想法是您可以跳过根来查找子树,或者您可以保留根,在这种情况下您可以跳过根,因为那样它就不是子树了。
我正在学习一门课程的序言。作为练习,我需要部分地生成给定树的所有子树。 问题是它会生成错误的子树
这是代码
build_tree3(T):-
T=t(t(t(nil, -5, nil), 4, t(t(nil, 15, nil), -20, t(nil, 10, nil))), 2, t(nil, -8, t(t(nil, 9, nil),12,t(nil, 10, nil)))).
get_sol(Tree, List, N):-
without_root(Tree, List1, N1),
with_root(Tree, List2, N2),!,
max_set(List1, N1, List2, N2, List, N).
max_set(List1, N1, List2, N2, List, N) :-
(N1>N2,List=List1,N=N1;
N2>N1,List=List2,N=N2;
N2=:=N1,N=N1,(List=List1;List=List2)).
without_root(nil, _, 0).
without_root(t(L, _, R), List, N):-
get_sol(L, LeftList, LeftN),
get_sol(R, RightList, RightN),
append(LeftList, RightList, List),
N is LeftN + RightN.
with_root(nil, [], 0).
with_root(t(L, X, R), [X|List], N):-
with_root(L, LeftList, LeftN),
with_root(R, RightList, RightN),
append(LeftList, RightList, List),
N is LeftN + RightN + X.
这是控制台
build_tree3(T), get_sol(T, L, N).
结果是 大号 = [15,10,12,9,10] , N = 56 ; 当它应该是 大号 = [12,9,10] , N = 31;
你的解决方案returns L=[15,10,12,9,10]因为它找到了最大独立集,所以它没有被强制return一个子树。

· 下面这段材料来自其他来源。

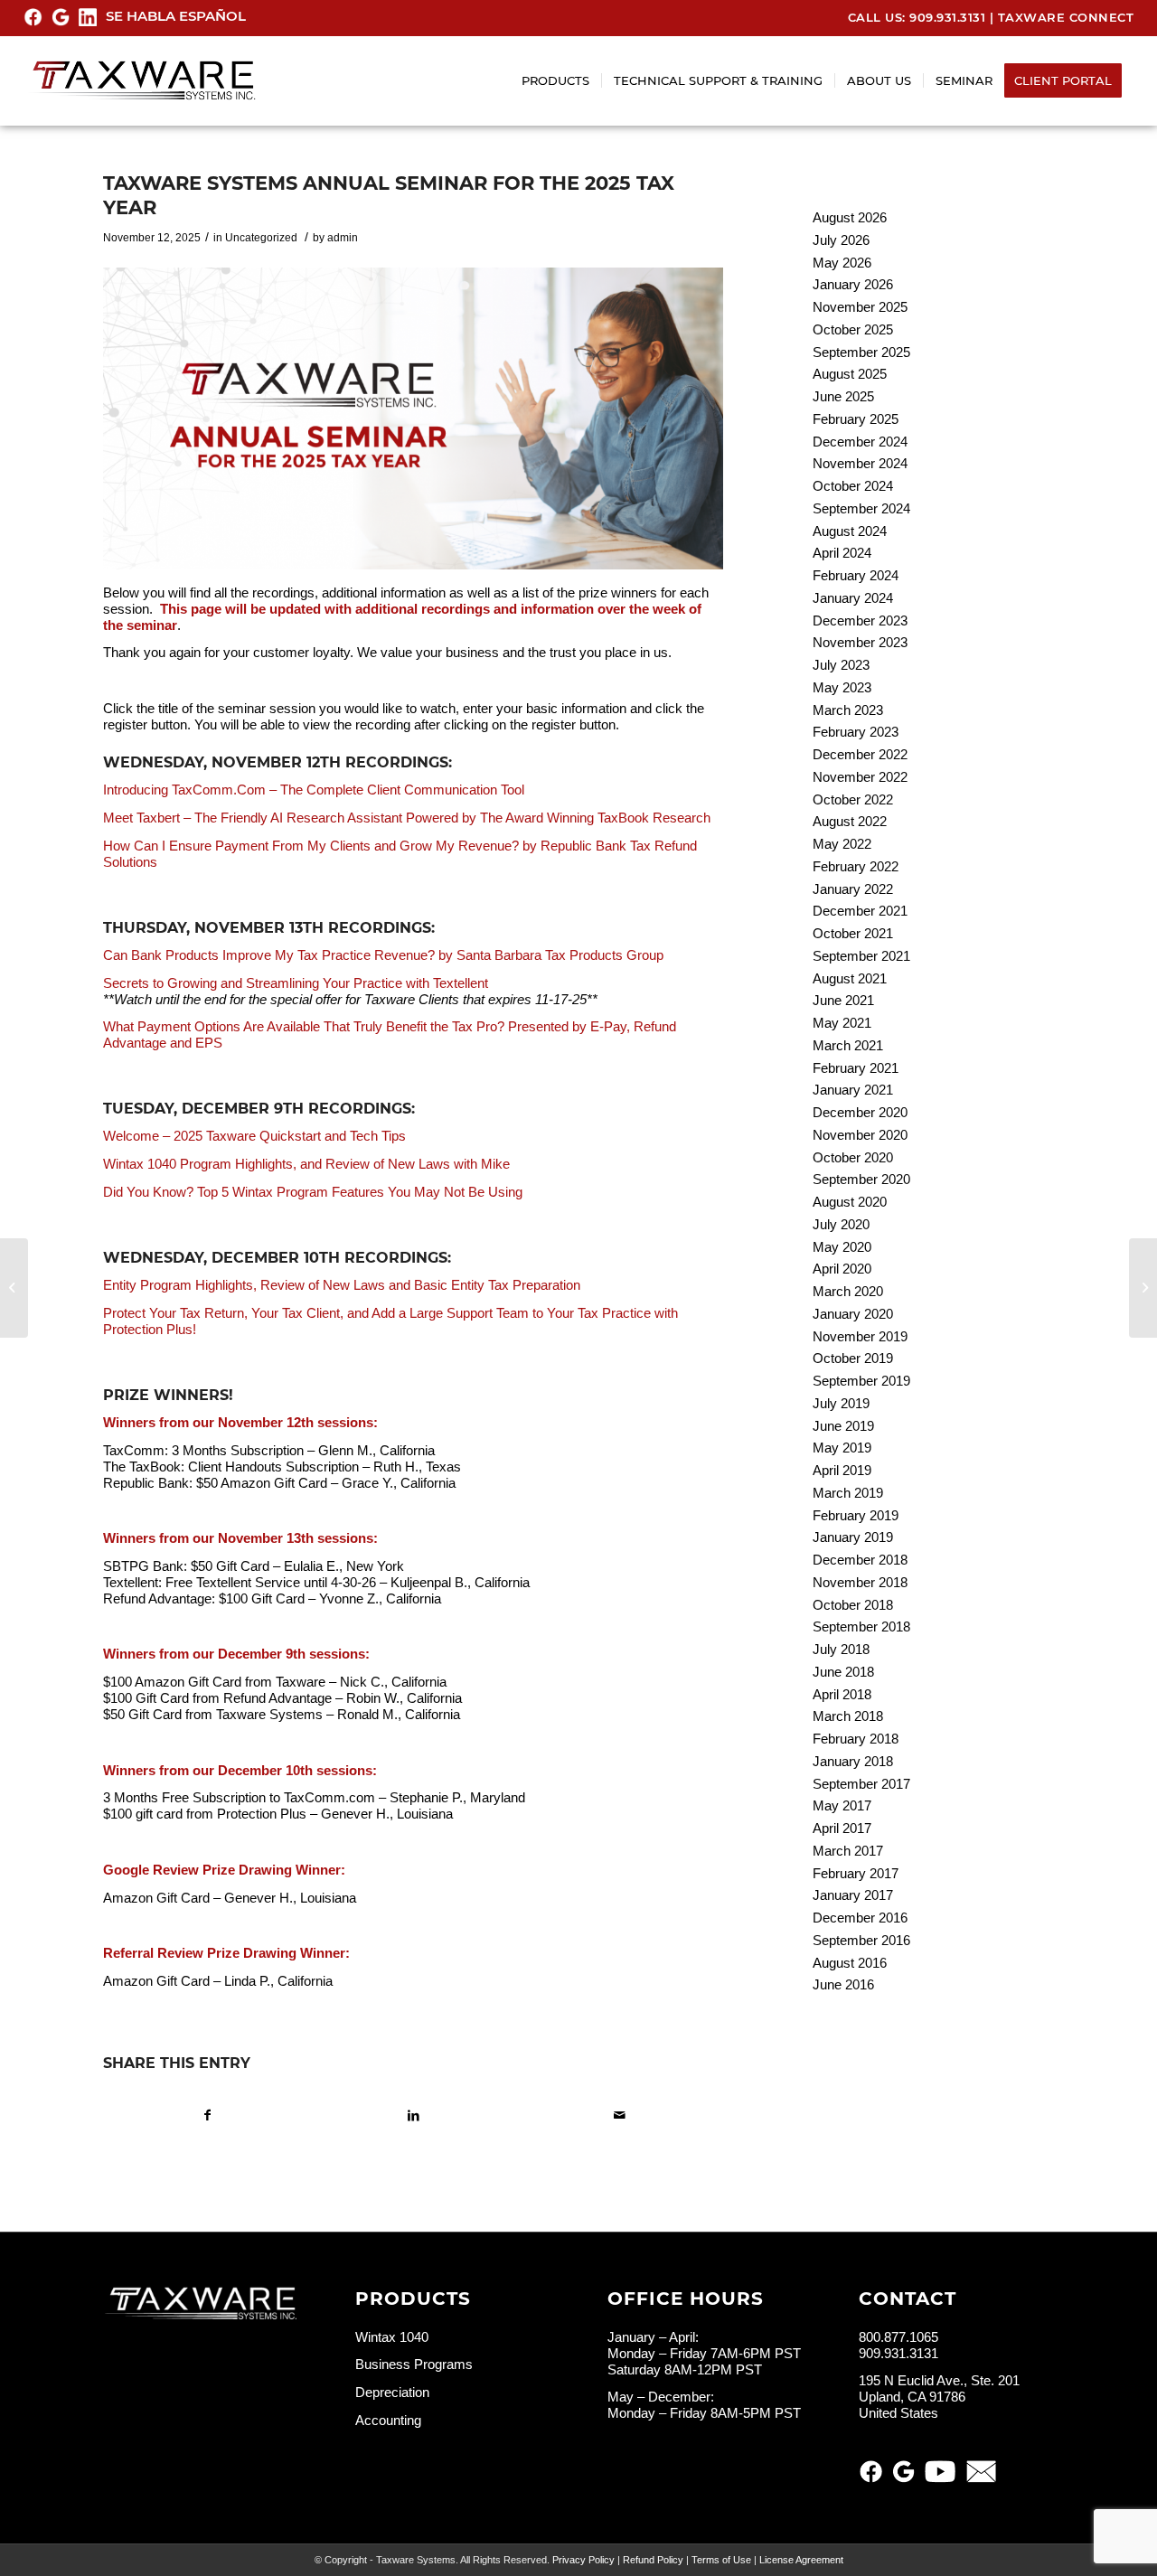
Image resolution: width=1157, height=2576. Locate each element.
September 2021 (861, 956)
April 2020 (842, 1268)
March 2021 (848, 1045)
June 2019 (843, 1426)
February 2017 (855, 1873)
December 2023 (860, 620)
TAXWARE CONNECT (1066, 17)
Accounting (388, 2420)
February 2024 (855, 575)
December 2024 (860, 441)
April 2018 (842, 1694)
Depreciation (392, 2392)
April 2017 (842, 1828)
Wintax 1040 (391, 2337)
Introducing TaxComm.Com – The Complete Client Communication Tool (313, 789)
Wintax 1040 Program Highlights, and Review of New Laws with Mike (306, 1163)
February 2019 (855, 1515)
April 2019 (842, 1470)
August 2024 (850, 531)
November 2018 (860, 1582)
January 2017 (853, 1895)
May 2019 (842, 1447)
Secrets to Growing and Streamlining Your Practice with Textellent (295, 983)
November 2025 (860, 307)
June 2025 (843, 396)
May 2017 (842, 1805)
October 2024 (853, 486)
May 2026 (842, 262)
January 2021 (853, 1089)
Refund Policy (653, 2559)
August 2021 (850, 978)
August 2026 (850, 217)
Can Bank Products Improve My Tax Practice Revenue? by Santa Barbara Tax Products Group (383, 955)
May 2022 (842, 843)
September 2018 (861, 1626)
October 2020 (853, 1157)
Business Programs (414, 2364)
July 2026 (841, 240)
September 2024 (861, 508)
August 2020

您可以更改部分代码如下:
sol_tree(Tree,List,N):-
sol_tree_noroot(Tree,L1,N1),
sol_tree_withroot(Tree,L2,N2),!,
max_set(L1,N1,L2,N2,List,N).
max_set(List1, N1, List2, N2, List, N) :-
(N1>N2,List=List1,N=N1;
N2>N1,List=List2,N=N2;
N2=:=N1,N=N1,(List=List1;List=List2)).
sol_tree_noroot(nil,[],0).
sol_tree_noroot(t(L,_,R),List,N):-
sol_tree(L,L1,N1),sol_tree(R,R1,N2),!,
max_set(L1, N1, R1, N2, List, N).
sol_tree_withroot(nil,[],0).
sol_tree_withroot(t(L,X,R),[X|List],N3):-
sol_tree_withroot(L,L1,N1),sol_tree_withroot(R,R1,N2),
max_set2(L1,N1,R1,N2,List,N),
N3 is N+X.
max_set2(L1,N1,L2,N2,List,N):-
(N1>0,N2>0,N is N1+N2,append(L1,L2,List);
N1>=0,N2<0,N is N1 ,List=L1;
N1<0,N2>=0,N is N2 ,List=L2;
N1<0,N2<0,N1<N2,N is N2 ,List=L2;
N1<0,N2<0,N1>N2,N is N1 ,List=L1;
N1>0,N2=0,N is N1,(List=L1;append(L1,L2,List));
N1=0,N2>0,N is N2,(List=L2;append(L1,L2,List));
N1=0,N2=0,N is N1,(List=L1;List=L2;append(L1,L2,List))).
想法是您可以跳过根来查找子树,或者您可以保留根,在这种情况下您可以跳过根,因为那样它就不是子树了。